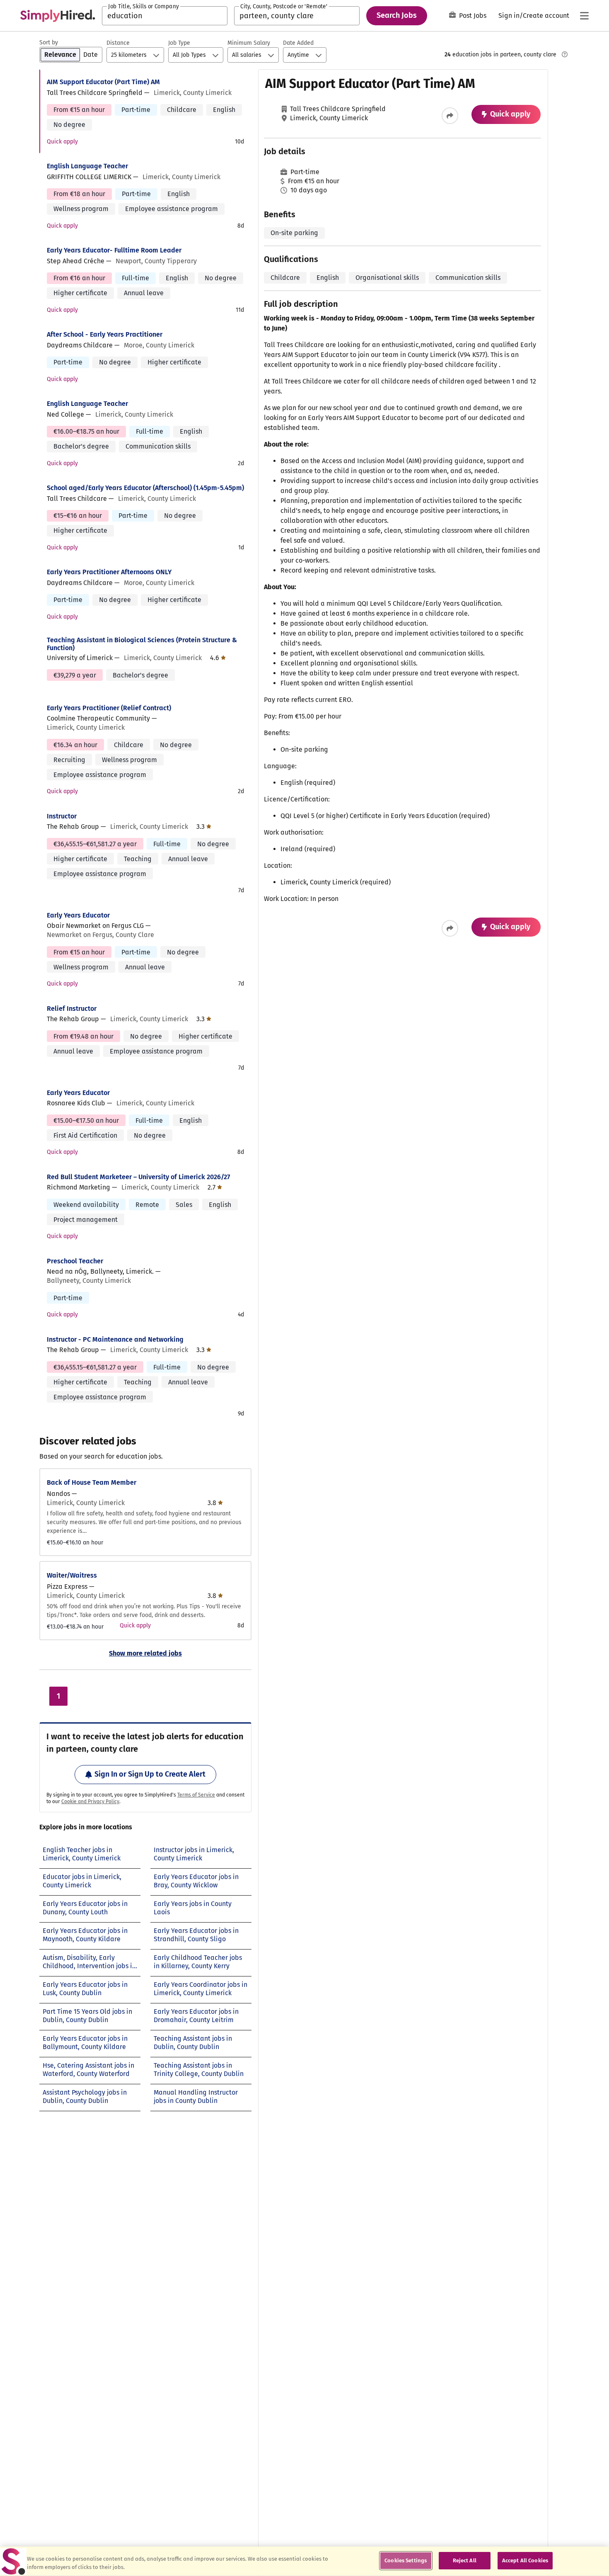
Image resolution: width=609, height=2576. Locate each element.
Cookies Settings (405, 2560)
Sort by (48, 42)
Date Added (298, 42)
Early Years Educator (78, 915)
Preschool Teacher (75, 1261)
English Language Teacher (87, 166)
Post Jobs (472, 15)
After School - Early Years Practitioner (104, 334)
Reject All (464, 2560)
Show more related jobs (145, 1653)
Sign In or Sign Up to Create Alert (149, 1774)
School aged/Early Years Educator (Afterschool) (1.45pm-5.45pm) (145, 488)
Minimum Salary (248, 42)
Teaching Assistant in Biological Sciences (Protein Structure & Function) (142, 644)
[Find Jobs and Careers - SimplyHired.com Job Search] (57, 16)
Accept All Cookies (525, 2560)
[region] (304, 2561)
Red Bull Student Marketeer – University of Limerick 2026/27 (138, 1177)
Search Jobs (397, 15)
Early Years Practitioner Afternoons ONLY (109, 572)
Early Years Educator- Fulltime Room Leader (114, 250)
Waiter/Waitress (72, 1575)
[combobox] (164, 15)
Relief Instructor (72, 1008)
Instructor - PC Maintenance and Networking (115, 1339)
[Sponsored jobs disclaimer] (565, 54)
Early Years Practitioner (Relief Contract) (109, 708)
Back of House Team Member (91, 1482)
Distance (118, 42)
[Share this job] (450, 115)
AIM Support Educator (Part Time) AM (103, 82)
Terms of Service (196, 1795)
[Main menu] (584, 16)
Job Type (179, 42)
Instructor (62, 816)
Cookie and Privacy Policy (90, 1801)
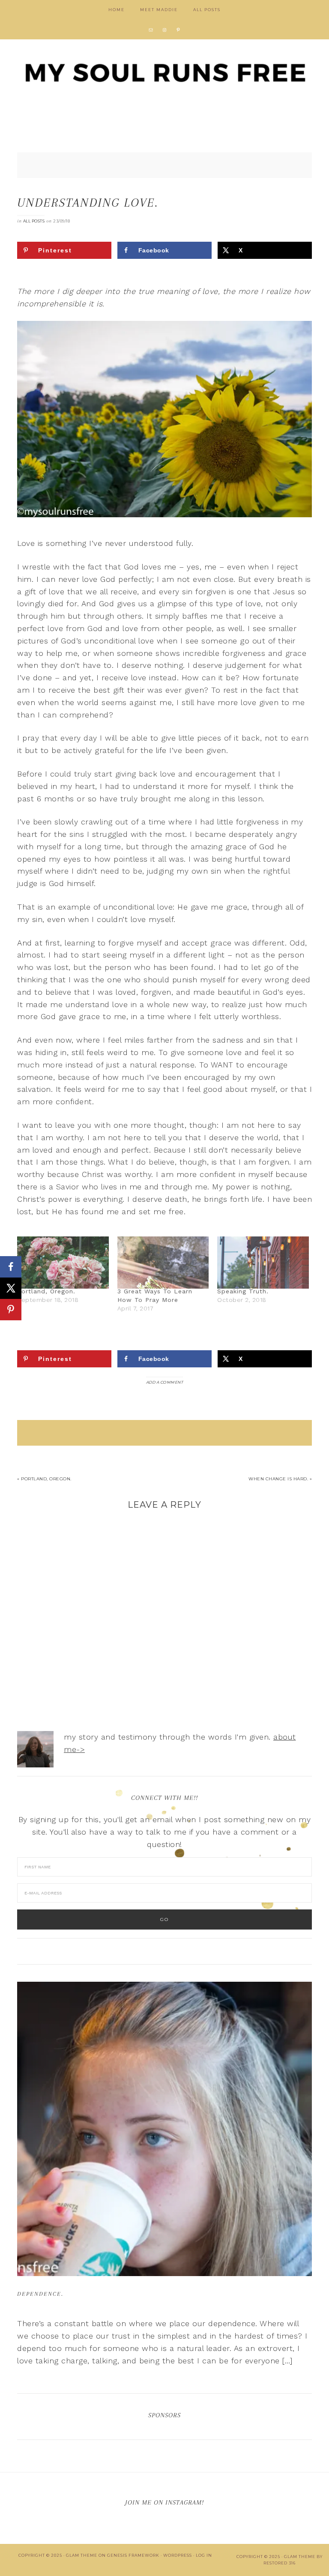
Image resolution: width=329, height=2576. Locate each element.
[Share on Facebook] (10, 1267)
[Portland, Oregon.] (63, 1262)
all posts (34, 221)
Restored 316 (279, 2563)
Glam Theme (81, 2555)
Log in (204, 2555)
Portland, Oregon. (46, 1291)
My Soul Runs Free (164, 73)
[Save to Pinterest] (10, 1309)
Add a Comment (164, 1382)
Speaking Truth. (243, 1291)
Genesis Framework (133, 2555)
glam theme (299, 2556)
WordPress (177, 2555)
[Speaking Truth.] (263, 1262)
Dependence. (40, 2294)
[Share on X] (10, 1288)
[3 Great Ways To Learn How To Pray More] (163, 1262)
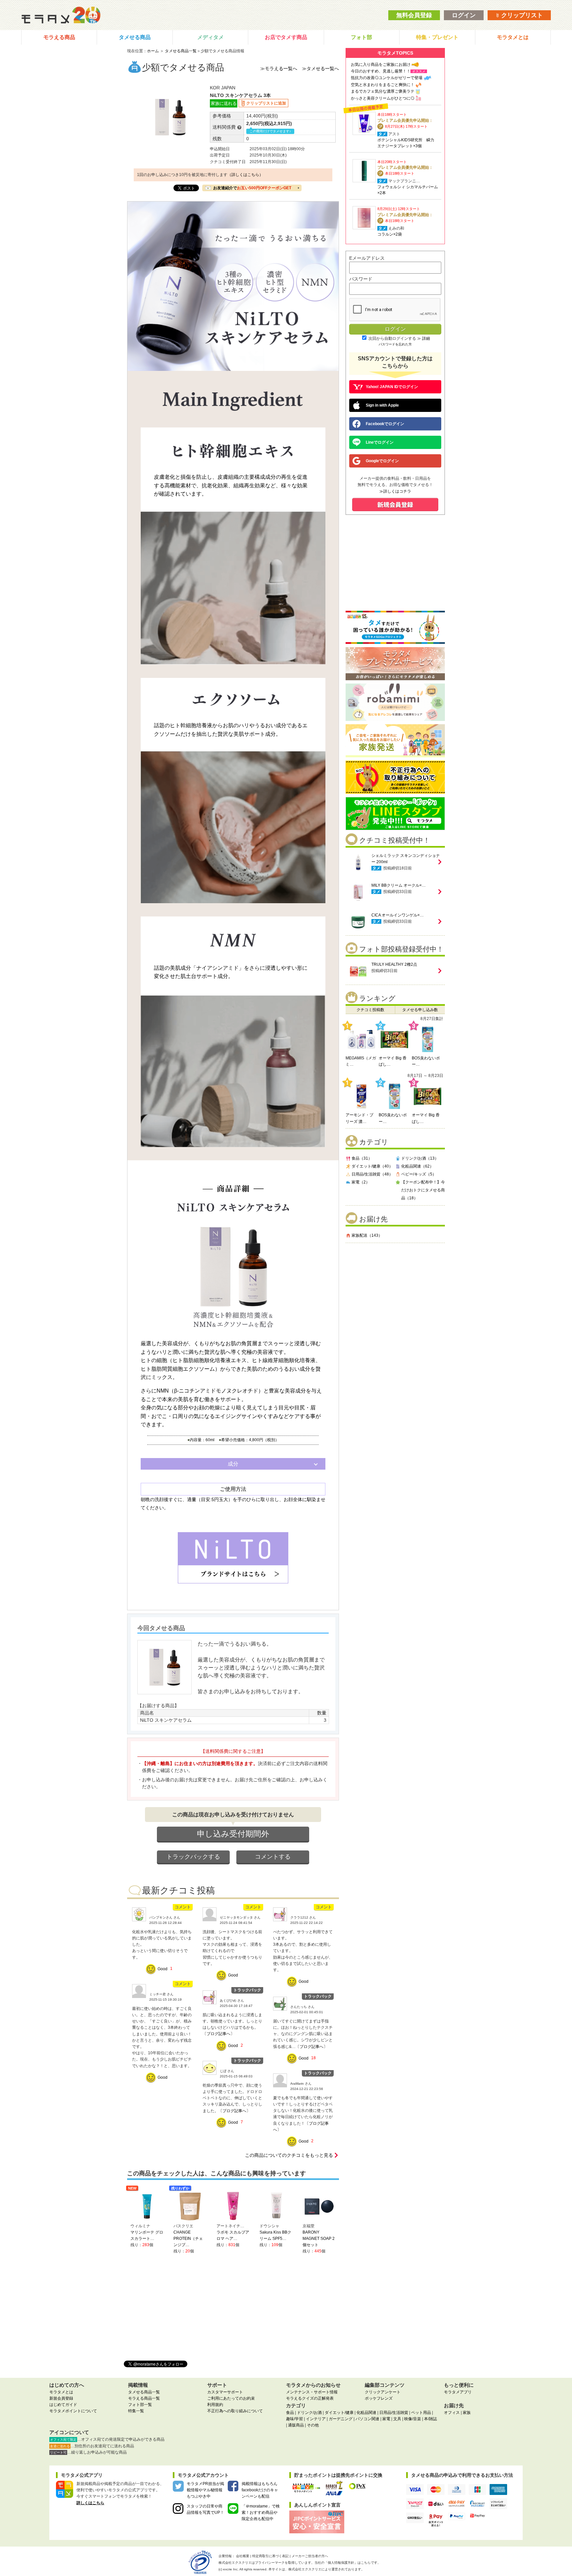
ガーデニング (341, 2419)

○ ○ ○ ○ ○

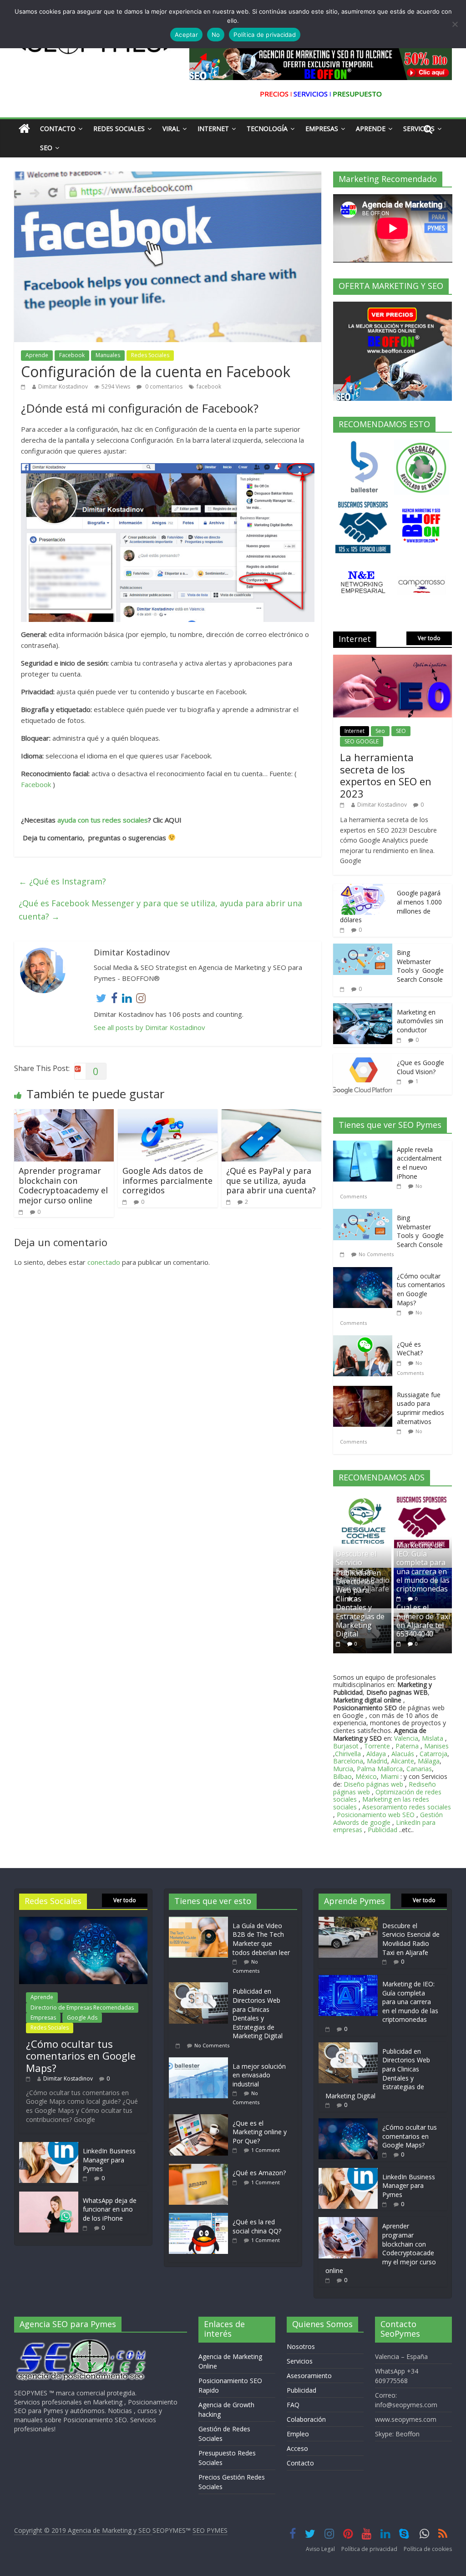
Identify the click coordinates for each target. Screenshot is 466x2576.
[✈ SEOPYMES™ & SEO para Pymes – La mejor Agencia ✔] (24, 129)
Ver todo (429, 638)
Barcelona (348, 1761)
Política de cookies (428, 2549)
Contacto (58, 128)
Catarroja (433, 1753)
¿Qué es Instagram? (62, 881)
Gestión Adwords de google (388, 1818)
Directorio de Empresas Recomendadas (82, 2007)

○ ○ ○ ○ ○

• [Goal of the exercise]: Retype the entries above exactly, but only from the line containing "[✈ SEOPYMES™ &" through the line containing "Directorio de Empresas", both included.

• [Solution for this task]:
[✈ SEOPYMES™ & SEO para Pymes – La mejor Agencia ✔] (24, 129)
Ver todo (429, 638)
Barcelona (348, 1761)
Política de cookies (428, 2549)
Contacto (58, 128)
Catarroja (433, 1753)
¿Qué es Instagram? (62, 881)
Gestión Adwords de google (388, 1818)
Directorio de Empresas Recomendadas (82, 2007)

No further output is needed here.